The soothing old voice with its delightful Southern drawl was like balm to Leila’s quivering nerves. She only gave Grandma’s fingers a grateful pressure, but she lay and watched the pretty crinkly white hair and the bright blue eyes and fine aristocratic features of the elderly Southern lady, and speculated on why she lived in this out-of-the-way corner of the world and took boarders and endured all the discomforts of an impossible little town.
Also she wondered if old Mrs. Fletcher knew that her grandchildren spent so much time at Pettigrew’s or had any idea what they were doing there or what interest they took in the place. Perhaps here was a source of information. Regardless of her throbbing head, Leila suddenly determined to ask some questions.
“I wonder where Ronny and the girls have gone,” she began diplomatically, hoping her companion would rise to the bait.
“I don’t know, I’m sure, honey. I reckon they’ve just trotted down the road a piece. Now, don’t you try to talk or your head’ll hurt more.” Thus Grandma Fletcher, with the kindest intention in the world, tried to discourage conversation. But Leila refused to be silent.
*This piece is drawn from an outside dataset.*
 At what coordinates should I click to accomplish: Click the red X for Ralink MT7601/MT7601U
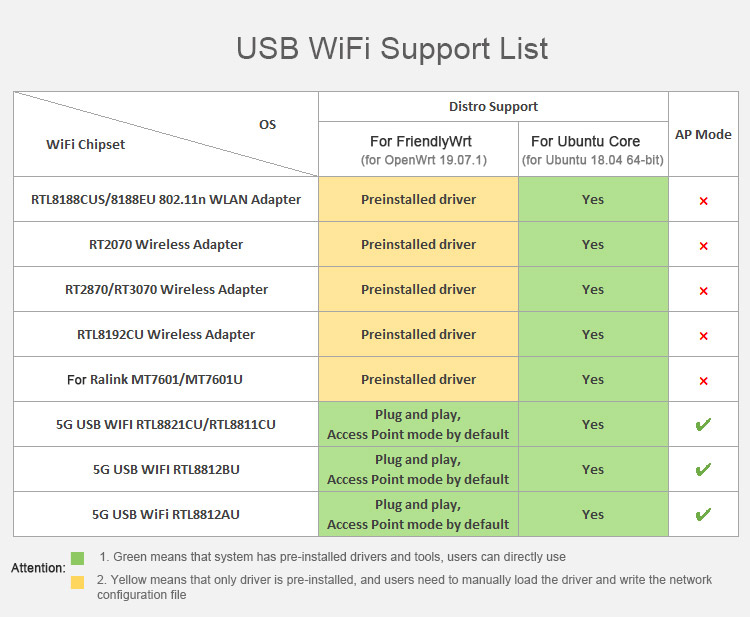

“It doesn’t hurt my head, and I do want to talk!” she declared irritably. And, perceiving she was so bent upon having her own way, Grandma Fletcher presently made the excuse that she had something in the oven that needed attention, and tiptoed out of the room. But her absence only strengthened Leila’s determination to probe to the bottom of the mystery. By the time Grandma returned, she was up and standing by the bureau, brushing her bobbed hair, her knees shaking but her headache in some strange way relieved.
“I’m better,” she asserted. “And, if you don’t mind, can’t we sit on the front porch and talk there? I think the fresh air would do me good.”
Delighted at her recovery, Grandma cheerfully agreed, and they went out to sit on the wide screened piazza and watch the river through the veils of Spanish moss. And it was there that Leila began anew her campaign of information-seeking. This time she determined to approach her subject in a more roundabout fashion.
“My father is buying that old Pettigrew place,” she began, rocking rhythmically. “I suppose you heard about it.”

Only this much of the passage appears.